PSNI examine photo of masked man reading QIH death threat
Man in balaclava pictured reading letter threatening to kill directors of Border firm
A photograph of a man appearing to read out the latest death threat against the directors of Quinn Industrial Holdings is being examined by the PSNI. Photograph: Courtesy of the Irish News
The photograph, which appeared in Belfast-based newspaper The Irish News, features a man wearing a balaclava and holding a statement purported to be the “last warning” against the directors to resign.
A spokeswoman for the Police Service of Northern Ireland said that it was aware of the photograph and that it was “being considered as part of the wider ongoing investigation.”
The Irish News is not releasing any further information on the circumstances in which the photo was taken.

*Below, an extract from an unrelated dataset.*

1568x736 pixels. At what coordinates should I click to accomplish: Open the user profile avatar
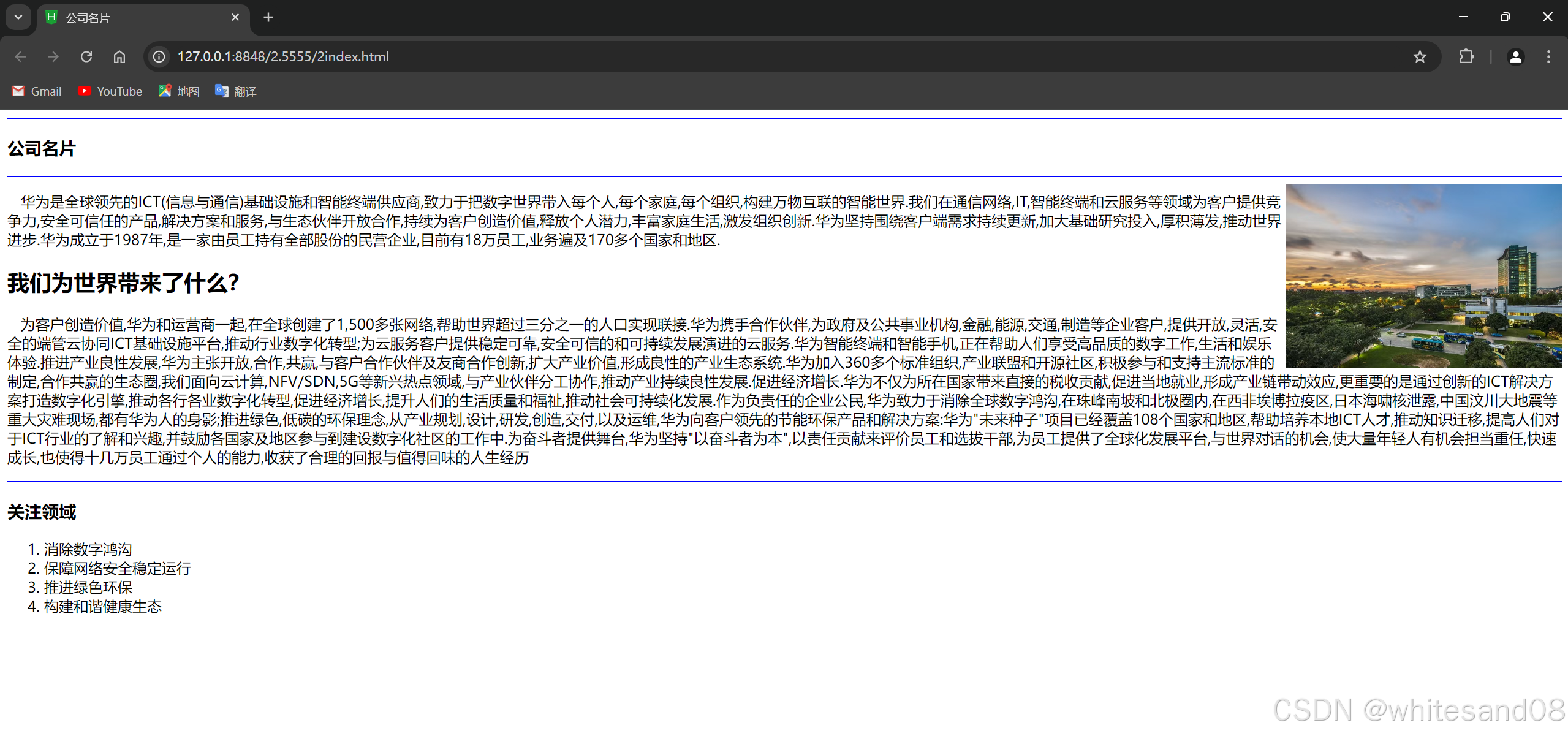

The threatening letter was released to the newspaper on Monday and shared with the PSNI that evening.
Members of the PSNI and the Garda Síochána called to the homes of the five directors of the building materials company based on the Cavan-Fermanagh border on Monday night to inform them about the fresh threat.
The letter warned the five directors that they would face a “permanent solution” if they did not resign and that they “haven’t learned your lesson” from the gang’s abduction and torture of QIH director Kevin Lunney last month.
The threat was directed at Mr Lunney; his brother Tony, QIH’s production director; chief executive Liam McCaffrey; chief financial officer Dara O’Reilly, and non-executive director John McCartin.
Mr McCartin said the photograph “demonstrates shocking audacity and blatant disregard for the rule of law.”
Mr McCaffrey has warned the Border region is “perilously close” to becoming lawless, while Mr McCartin said that it could become “ungovernable” unless threats against the company’s directors are dealt with.
Garda Commissioner Drew Harris rejected the depiction of the Border area as “lawless”. However, the Government is planning to increase resources for the Garda further in the Border counties.
The latest death threat criticises the five managers for not engaging with businessman Sean Quinn, who owned the company before he lost his group in the financial crash, in his attempts to buy back the business.
Mr Quinn has condemned the years-long campaign of intimidation and violence against the men who formerly worked for him but has criticised how he was treated by the company when he departed as an adviser in 2016.
The Garda commissioner and PSNI chief constable Simon Byrne spoke by phone on Wednesday about the ongoing investigations into the attack on Mr Lunney as part of their regular communications.
The two police forces, north and south of the Border, are cooperating on the investigation into the attack and continuing threats against the local businessmen.